Ein anderes Verständnis? Können Sie diesen Vorwurf erklären?
Kaever: Das ist kein Vorwurf. In der Demokratie gibt es ja unterschiedliche Auffassungen. Was er macht, ist sicherlich so in Ordnung. Ich würde aber gerne mehr die unterschiedlichen Meinungen, die es in der Gemeinde gibt, herausstellen. Wenn im Rat etwas zu entscheiden ist, wird im Protokoll festgehalten, wie die Mehrheit entschieden hat. Dann weiß man, wie die CDU abgestimmt hat. Das ist klar, sie hat die absolute Mehrheit. Für mich gehört es in einem demokratischen Prozess aber ganz wesentlich dazu, festzustellen, wie auch die anderen abgestimmt haben. Außerdem gibt es auch immer Abweichler. Das ist wichtig festzuhalten
.Könnten Sie ein Beispiel nennen?
Kaever: Als es um die umstrittene Schließung der Grundschule in Kesternich ging, wurde ein mehrheitlicher Beschluss gefasst. Wenn ich es richtig in Erinnerung habe – man kann es im Protokoll nicht nachlesen – hat Bernd Goffart nicht für, aber auch nicht gegen die Schließung gestimmt. Das kann man aber nicht mehr nachvollziehen. Historisch betrachtet wäre es interessant, zu sehen, wie jemand abgestimmt hat, der sich jetzt auch um das Bürgermeisteramt bewirbt. Das würde ich gerne ändern.

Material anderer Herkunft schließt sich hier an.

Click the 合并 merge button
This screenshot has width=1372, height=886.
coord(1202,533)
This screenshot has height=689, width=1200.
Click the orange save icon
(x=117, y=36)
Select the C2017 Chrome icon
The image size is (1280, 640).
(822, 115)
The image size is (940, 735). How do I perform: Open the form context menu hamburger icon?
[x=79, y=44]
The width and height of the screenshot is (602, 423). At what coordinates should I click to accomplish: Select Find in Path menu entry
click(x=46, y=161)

Ich bin der Überzeugung, dass dort Schluss sein muss. So bringt man Menschen nicht unter. Das ist meine persönliche Meinung.

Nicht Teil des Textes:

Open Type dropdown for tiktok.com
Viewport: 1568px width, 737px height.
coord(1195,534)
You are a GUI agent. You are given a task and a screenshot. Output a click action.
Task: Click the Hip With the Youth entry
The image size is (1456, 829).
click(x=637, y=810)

Stephan Kaever (SPD) über die
Flüchtlingsunterkunft Langschoß
Das ist alles?
Kaever: Nein, auch den Weg einer Verwaltungsvorlage würde ich genauer nachzeichnen: Wer hat die eingebracht? Welcher Weg ist vorgesehen? Wie wurde abgestimmt? Wichtig ist mir zudem die Beteiligung des Rates an wichtigen Projekten. Die erfolgt in Simmerath häufig sehr spät. Ein Beispiel: In diesem Jahr wird die Schule in Steckenborn erweitert. Im Haushalt des abgelaufenen Jahres waren dafür Haushaltsmittel in Höhe von 645.000 Euro vorgesehen. Zu diesem Zeitpunkt war in der Politik darüber noch gar nicht gesprochen worden. Dann wurden im Laufe des Jahres die Pläne vorgestellt. Und siehe da: Der Plan der Verwaltung orientierte sich exakt an der im Haushalt vorgesehenen Summe.
Was stört Sie daran?
Kaever: Ich habe in der ersten Diskussion die Frage der Barrierefreiheit gestellt. Der Bürgermeister wollte die Planung aber offensichtlich so schnell wie möglich durchziehen, damit rechtzeitig zur Kommunalwahl die Schule fertig ist. Änderungen hätten seiner Meinung nach zu erhöhten Kosten und Verzögerungen geführt. Die Kompromisslösung sah dann vor, den Bedarf für alle Schulen zu ermitteln. Dafür sind aber im Haushalt für 2020 überhaupt keine Mittel vorgesehen. Das heißt: Die Politik darf zwar über teure Projekte diskutieren, Änderungen der Verwaltungsvorlagen sind aber eigentlich nicht gewünscht. Ich würde mir vorstellen, dass man zunächst eine Diskussion in der Bevölkerung und im Rat anstrebt, und die Verwaltung das anschließend umsetzt. Natürlich muss die Verwaltung auch Vorschläge machen. Diese dürfen aber nicht so fertig ausgearbeitet sein, dass das Gespräch im Rat im Prinzip nur noch reine Formsache ist.
Mit anderen Worten: Sie wollen mehr Transparenz?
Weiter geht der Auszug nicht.